O dia começa em função dele, com Paula a acordar ainda de madrugada para fazer o almoço que leva para o trabalho. «Depois disso já não vou à cama. Trato da horta, faço limpezas e vejo televisão. Mas pouca, que com isto tudo fico com pouco vagar».

Mas é ao fim de semana que esta casa ganha outra alegria. A filha Rita vem sempre que pode de Lisboa, onde trabalha como enfermeira. «Hoje está em greve, faz ela muito bem». Já o filho, Miguel, não passa uma semana sem vir de Castelo Branco, onde estuda, até porque é na casa da mãe que se abastece de comida e roupa lavada para a semana.

Ainda que de forma temporária, Miguel, o mais novo da aldeia, ajuda a baixar a média de idades de uma comunidade de 13 pessoas. «Agora não há nada, mas eu ainda cheguei a fazer cá a escola primária», conta Paula, «e quando fiz a quarta classe éramos uma turma de nove». É preciso estar atento à expressão de espanto para perceber que este número equivale a uma multidão.

No dia-a-dia, não parecem sentir falta de nada. «Cá vamos remediando», diz José, com a voz pausada de quem deixou a pressa para outras gerações. Mesmo assim, não abdica do autocarro de quinta-feira para ir a Proença pagar contas, ir às compras e almoçar fora. Já Paula sabe que se falha alguma coisa de mercearia, tem que percorrer vinte quilómetros até à Sobreira e quando quer passear no shopping, enfrenta 50 minutos de estrada até Castelo Branco. «É lá que vai ao cinema?», arriscamos perguntar. «Ui, já não vou desde que os meus filhos eram pequenos. Veja lá que o último filme que vi foi ‘A fuga das galinhas’». Contas feitas, já lá vão 17 anos. 

Uma família de vizinhos

Já deu para perceber que aqui tudo ganha outra dimensão. As horas esticam, ou poucos são suficientes, as conversas não têm pressa e ainda bem, porque nós também não. É por isso que, apesar de nos rirmos com o nome ‘Esfrega’ que dá início a uma aldeia que seria só de passagem, não resistimos a parar para saber mais sobre Helena, o único sinal de vida das redondezas.

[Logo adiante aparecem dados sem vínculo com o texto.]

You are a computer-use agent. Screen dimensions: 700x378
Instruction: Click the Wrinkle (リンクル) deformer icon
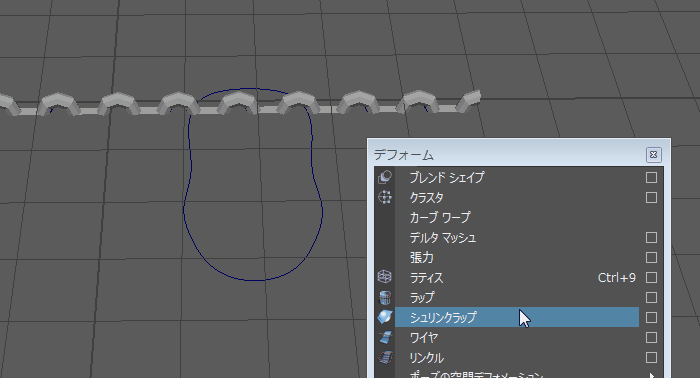[x=385, y=357]
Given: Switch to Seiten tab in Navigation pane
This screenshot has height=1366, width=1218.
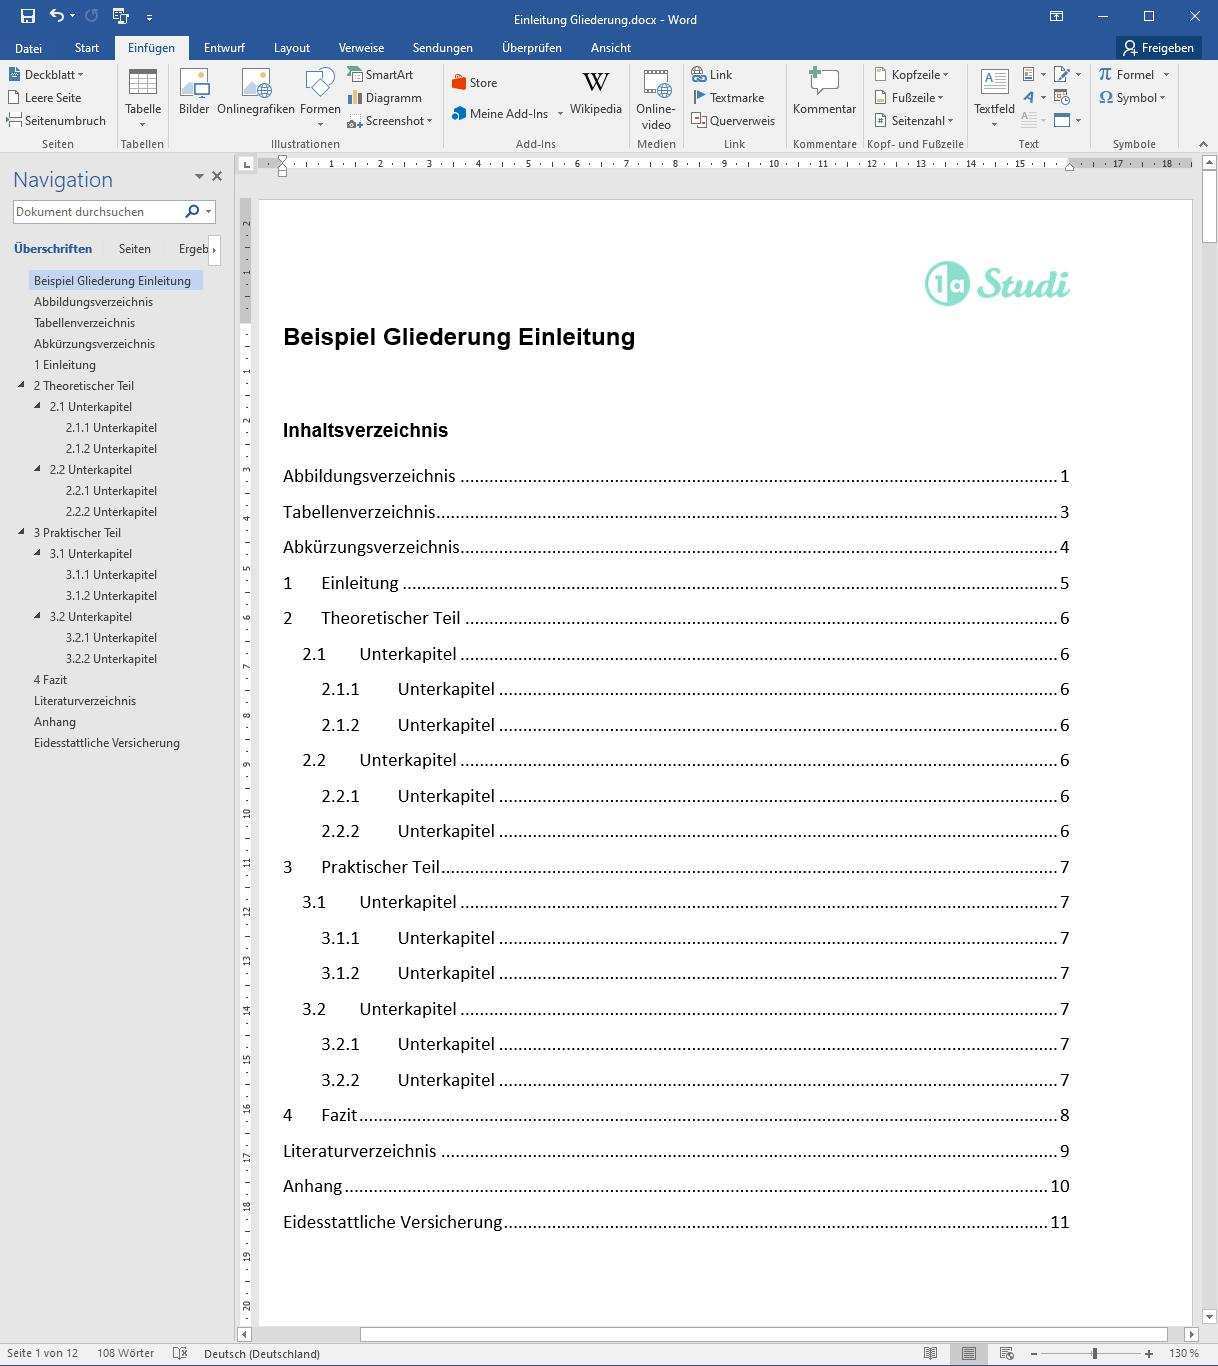Looking at the screenshot, I should pyautogui.click(x=134, y=249).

Como hoje é terça falhamos o dia em que a aldeia vê chegar o que lhes falta todos os dias. É à quinta que vem o peixeiro, a carrinha dos gelados e a da mercearia. O padeiro, esse, vem todos os dias. «De resto não preciso de mais nada. Tenho porcos, galinhas, patos, coelhos e uma horta que me dá o resto», explica Helena, que aproveita agora a sombra para dobrar as meias e cuecas que acabou de apanhar do estendal. Aos 68 anos, vive apenas com o marido e é por isso que tem nos vizinhos o prolongamento da família.

Ainda que uns quilómetros à frente, a noção de comunidade mantém-se. Quando perguntamos a Fátima quantas pessoas vivem em Fórneas, pede ajuda a João, até porque os dedos das duas mãos não chegam. «Ora um, dois, três, aquele que veio de França, o tio Bernardino cinco, a Tia Maria dos Anjos seis, mais as casas lá de cima 16… Eh lá, somos mais do que pensava», exclama. Nem as mãos dos dois vizinhos chegam para contar os 25 que lá moram. «E damo-nos todos bem», garante.

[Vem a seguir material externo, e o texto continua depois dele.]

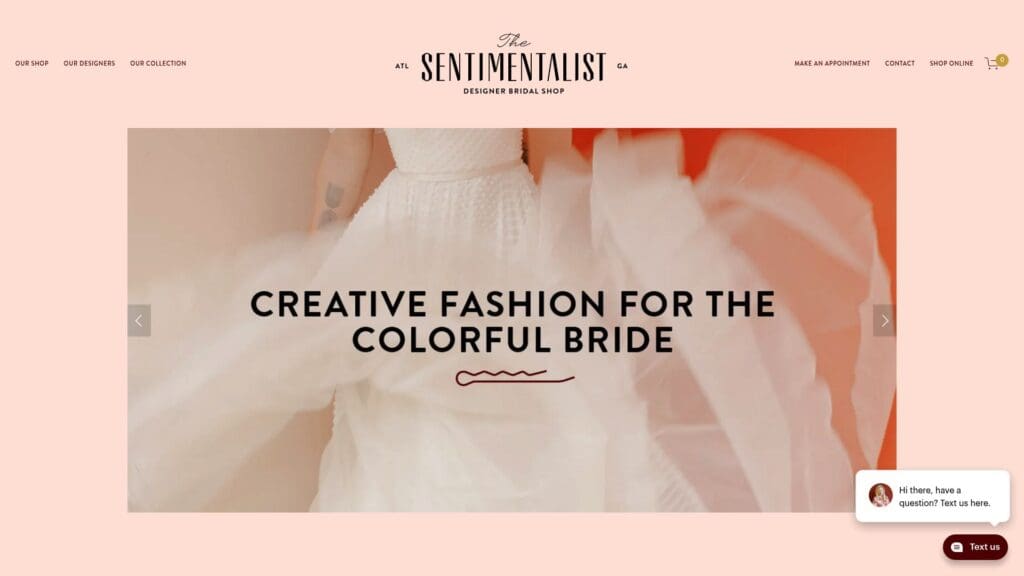This screenshot has height=576, width=1024.
Task: Click the Creative Fashion headline text
Action: [513, 322]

Não há fim de tarde em que Fátima não pare na soleira da porta dos vizinhos antes de ir para casa. «Já que não temos um café, vamo-nos juntando assim», conta. Hoje, o ponto de encontro é na entrada da casa de Maria de Deus que, aos 47 anos, e contando que a filha sai no domingo à noite para Castelo Branco onde estuda, assume o posto de mais jovem da aldeia. «Veja lá ao que isto chegou», lamenta Fátima, lembrando que quando andava na escola chegavam a ser 50 alunos.

Mesmo assim, nenhum membro desta tertúlia alguma vez pensou deixar Fórneas. «Já estamos habituados a este ritmo», diz João, num tom que acompanha a frase, «já não me habituava a outro sítio». «E para quê?», atira Fátima, de braços abertos para a paisagem, «já viu esta maravilha?».